* _EXCERPT PROVIDED_:
For someone who has sent plenty of flag-draped coffins home to include one of my own personal security [detail], any time we can reduce the risk to the men and women that are fighting in combat, I’m a fan of that.
Q. After five years of defense budgets constrained by the threat of sequestration, how do you feel about the size and readiness of today’s force?
A. We have to be concerned, but I think in the end, right now we’re OK. ... Any time you adjust force structure, and adjust it in terms of reducing it, readiness is going to be affected. But as I look at, right now, the current numbers we think we’re going to have in the future, [450,000 in the Army, 321,000 in the Air Force, 330,000 in the Navy and 182,000 in the Marine Corps], I think those numbers will allow us [to be] not only developing readiness, but maintaining it.
For the past 15 years, we’ve consumed readiness as fast as we’ve been developing it, but I think as we move forward, smaller formations doing different things out there, major formations not in combat, we will be able to get after more sustained joint readiness.
Q. During the past several years, the Pentagon and Capitol Hill have tried to cut costs from military personnel accounts by scaling back pay and benefits for service members — smaller pay raises, a shrinking housing allowance, new health care fees. How do you feel about those changes?

* _ACTION ITEM 1_: In the interview excerpt, what future troop number is given for the Air Force?
* _ACTION ITEM 2_: Transcribe the part of the interview excerpt that begins with the words "A. We have to" and ends with "sustained joint readiness.".

* _RECORDS SUPPLIED_:

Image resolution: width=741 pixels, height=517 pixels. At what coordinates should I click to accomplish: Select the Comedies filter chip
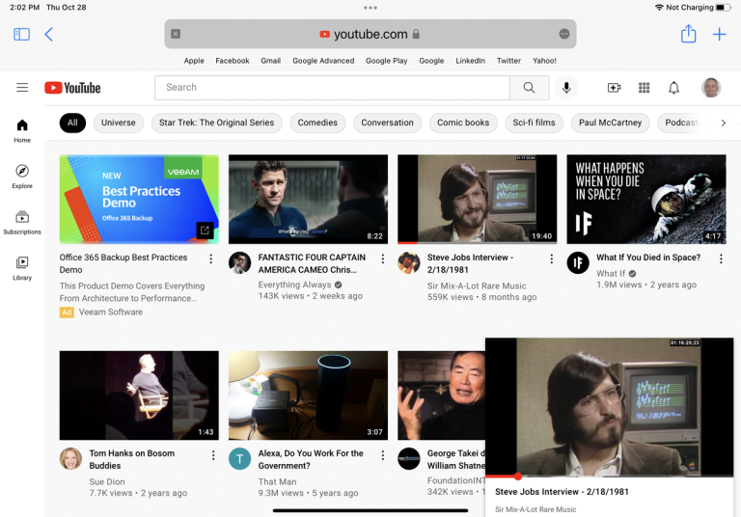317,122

* * *

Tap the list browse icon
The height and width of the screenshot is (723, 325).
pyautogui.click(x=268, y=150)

==

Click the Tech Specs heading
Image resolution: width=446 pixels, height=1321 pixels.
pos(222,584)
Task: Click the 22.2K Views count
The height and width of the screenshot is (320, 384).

* _RESULT 1_: 321,000

* _RESULT 2_:
A. We have to be concerned, but I think in the end, right now we’re OK. ... Any time you adjust force structure, and adjust it in terms of reducing it, readiness is going to be affected. But as I look at, right now, the current numbers we think we’re going to have in the future, [450,000 in the Army, 321,000 in the Air Force, 330,000 in the Navy and 182,000 in the Marine Corps], I think those numbers will allow us [to be] not only developing readiness, but maintaining it.
For the past 15 years, we’ve consumed readiness as fast as we’ve been developing it, but I think as we move forward, smaller formations doing different things out there, major formations not in combat, we will be able to get after more sustained joint readiness.